One man is fighitng to keep his thin Senate majority intact. The other man wants to make history. 

Democratic Senate Majority Leader Chuck Schumer and his Republican rival Joe Pinion will face off Sunday in an exclusive debate on Spectrum News 1 and NY1 in what is expected to be the only televised debate of the campaign. 

The debate will be held at Union College in Schenectady and starts at 7 p.m. 

As he runs for re-election this year, Schumer is touting the big and small ways he says he's been able to deliver for New York. That includes the passage of the CHIPS Act this summer that is meant to spur high-tech job creation across the state. 

"We will bring these jobs back to our shore and finally once and for all end our dependence on foreign-made chips," Schumer said on Thursday while in Syracuse with President Joe Biden. 

This year is twice the challenge for Schumer. The deal-making Brooklynite is also at risk of losing the power he wields as majority leader in the closely divided U.S. Senate. On Thursday, standing next to the president, Schumer sought to draw a contrast with Republicans. 

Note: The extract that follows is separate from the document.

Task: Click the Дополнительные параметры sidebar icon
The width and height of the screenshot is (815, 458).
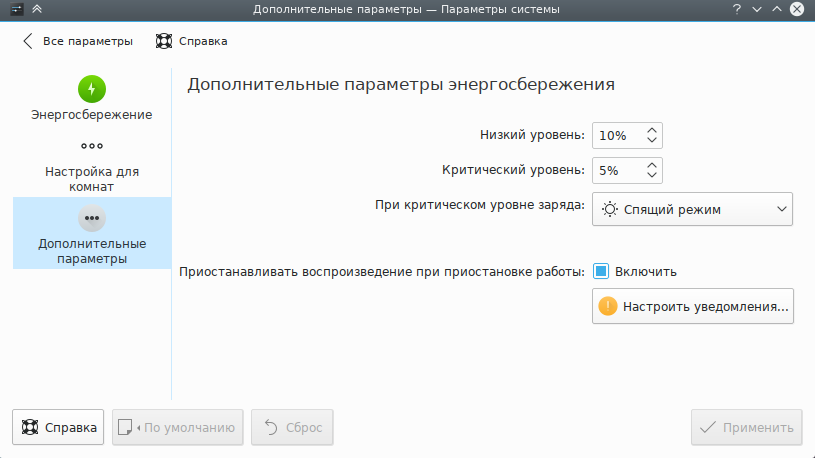Action: [92, 217]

"It was only because of a Democratic majority in the Senate and in the House and a Democratic president," he said. "If (Republican Senate Minority Leader Mitch) McConnell was leader this bill would never have seen the light of day."

His opponent is Republican Joe Pinion, a business consultant and former anchor at the conservative cable channel Newsmax. Pinion has said he's running on issues like crime, but also pledging to help disadvantaged communities he says have been left behind by Democrats. 

"All of these issues are not partisan," he said. "We actually in many ways need to re-address and re-orient what we prioritize in our politics if it was ever to become the vehicle it was intended to be, which is to bring people together." 

If elected, Pinion would be the first Black man to represent New York in the U.S. Senate. But polls have also shown the little-known Pinion has his work cut out for him in this campaign with Schumer holding double-digit leads. 

"We have a once-in-a-generation opportunity to plant a flag here in the Empire State to say now concretely that the people of New York deserve better," Pinion said earlier this year, "and that America as our founders intended has been betrayed."